Concussion Study Done on Michigan High School Athletes
The Michigan High School Athletic Association says its unique sideline concussion testing program for athletes in football and other sports is having a positive impact but long-term funding is an issue as it heads into its second and final year. Executive Director Jack Roberts says member schools in its pilot program removed players for possible concussions at a higher rate than schools that were not. His group on Monday released results of its first head-injury survey of more than 750 high schools from 2015-2016 sports.
The MHSAA received data from more than 99 percent of its member high schools after the end of the fall, winter and spring seasons, and continued to track each injury report through its conclusion this summer. They’re hoping that Universities will give their date further study.
Student-athletes at MHSAA member high schools encountered during 2015-16 a total of 4,452 head injuries – or 5.9 per member school. Total participation in MHSAA sports for 2015-16 was 284,227 – with students counted once for each sport he or she played – and only 1.6 percent of participants experienced a head injury. Boys experienced 3,003 – or 67 percent – of those injuries, although boys participation in sports, especially contact sports, also was higher than girls.
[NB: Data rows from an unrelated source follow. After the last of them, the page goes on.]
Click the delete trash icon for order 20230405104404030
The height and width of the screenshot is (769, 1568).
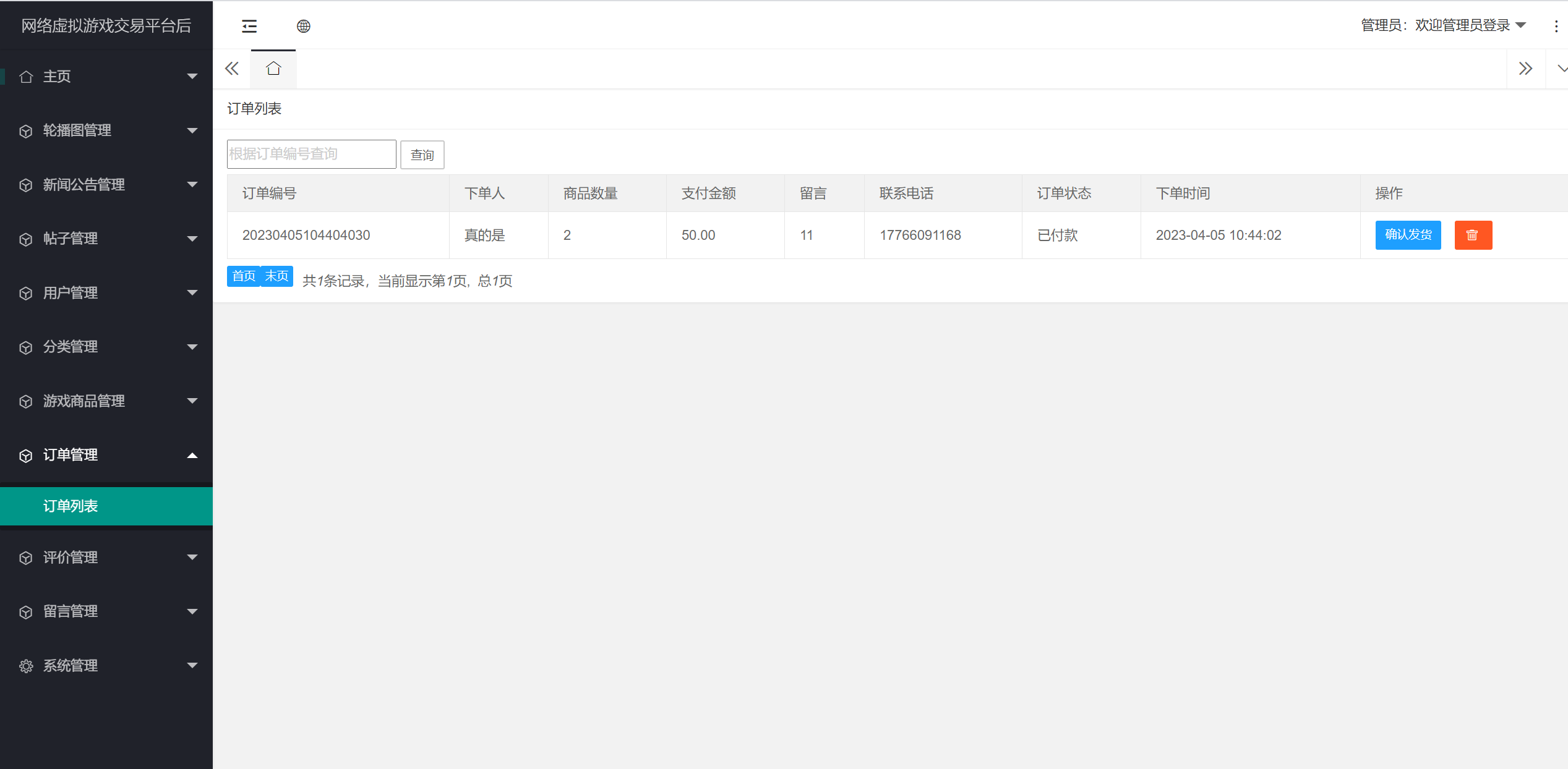coord(1473,235)
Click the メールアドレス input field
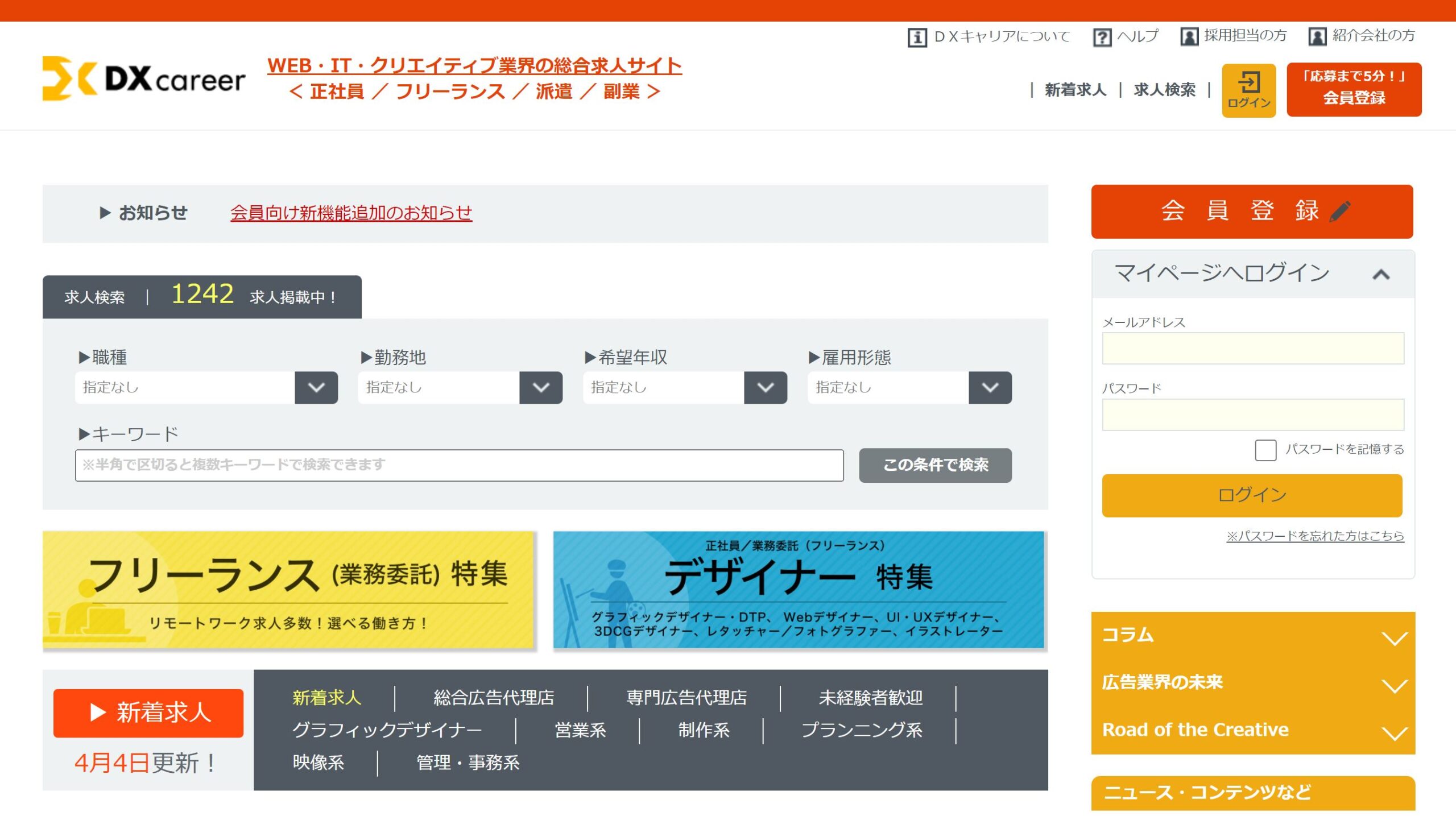The height and width of the screenshot is (816, 1456). [1252, 348]
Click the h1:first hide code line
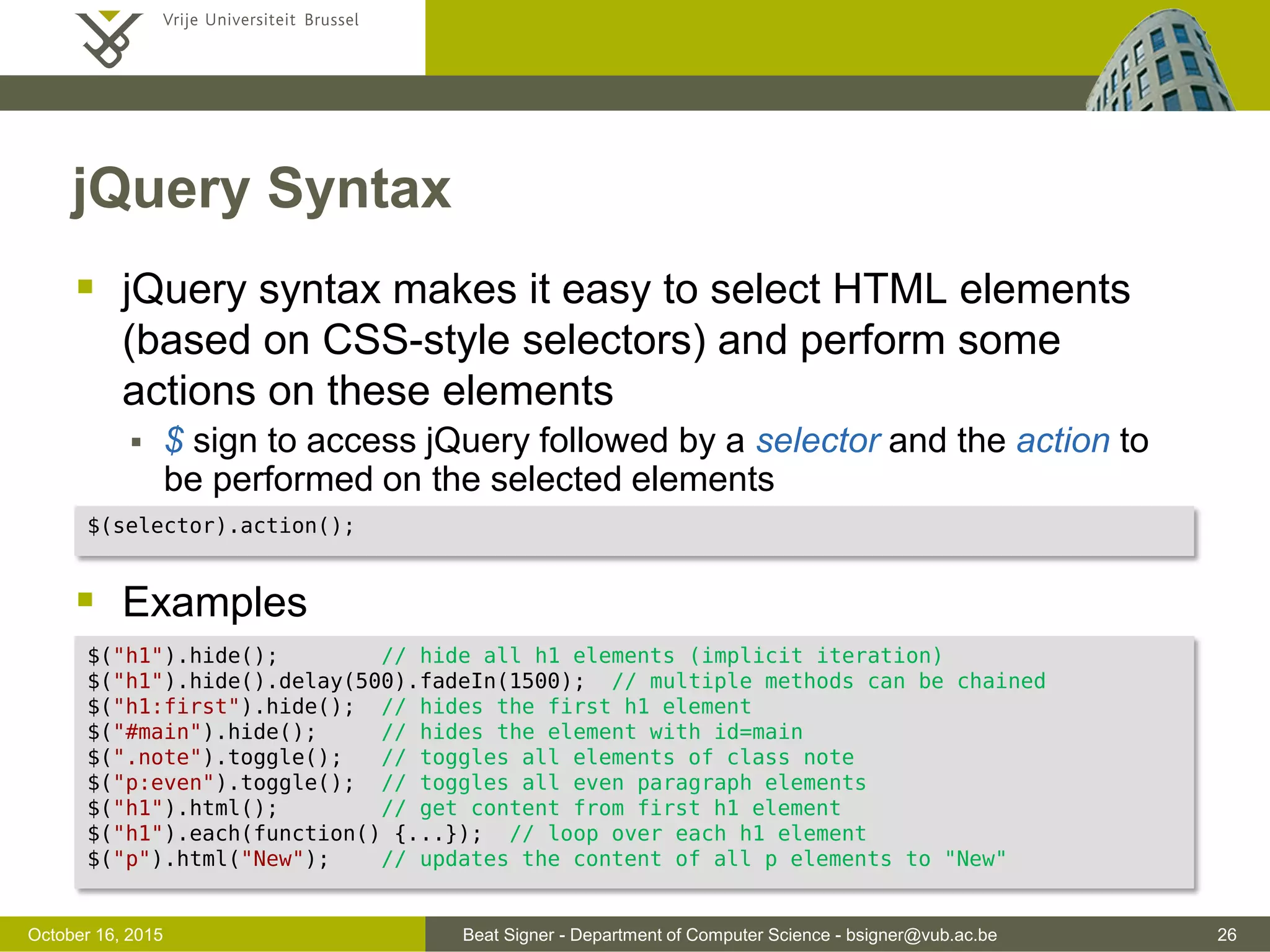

More than half of head injuries – 54 percent – were experienced by varsity athletes. A total of 2,973 – or 67 percent – came in competition as opposed to practice. More than half took place during either the middle of practice or middle of competition as opposed to the start or end, and nearly 56 percent of injuries were a result of person-to-person contact. The largest percentage of athletes – 28 percent – returned to activity after 6 to 10 days, while 20 percent of those who suffered head injuries returned after 11-15 days of rest.
Not surprisingly, contact sports revealed the most head injuries. Ranking first was 11-player football with 49 head injuries per 1,000 participants, followed by ice hockey with 38 and 8-player football with 34. However, girls soccer was just behind with 30 injuries per 1,000 participants, and girls basketball ranked fifth with 29 injuries per 1,000.
A startling disparity in the number of reported head injuries suffered by girls and boys playing the same sports was the most significant finding revealed by the concussion reporting. Soccer, basketball and baseball/softball are played under identical or nearly identical rules, and in those sports females reported significantly more concussions than males playing the same or similar sport.
Female soccer players reported 30 concussions per 1,000 participants. Male soccer players, meanwhile, reported only 18 concussions per 1,000 participants. Female basketball players reported 29 concussions per 1,000 participants; male players reported 11. Softball players reported 11 concussions per 1,000 participants, and baseball players reported four per 1,000.
“Experts tell us that it’s not surprising that girls report more head injuries than boys. But we found it stunning how many more head injuries were reported for girls than boys,” Roberts said. “As we delve deeper into the data, we hope to identify what physiological, social and psychological factors may contribute to this disparity – and how we can better prepare school personnel and especially coaches to watch for over- or under-reporting.”
The full report of all head injuries experienced during 2015-16 by student-athletes at MHSAA member high schools – including percentages by sport (per 1,000 participants), gender and team level, as well as data tracking when athletes returned to play – is available on the Health & Safety page of the MHSAA Website.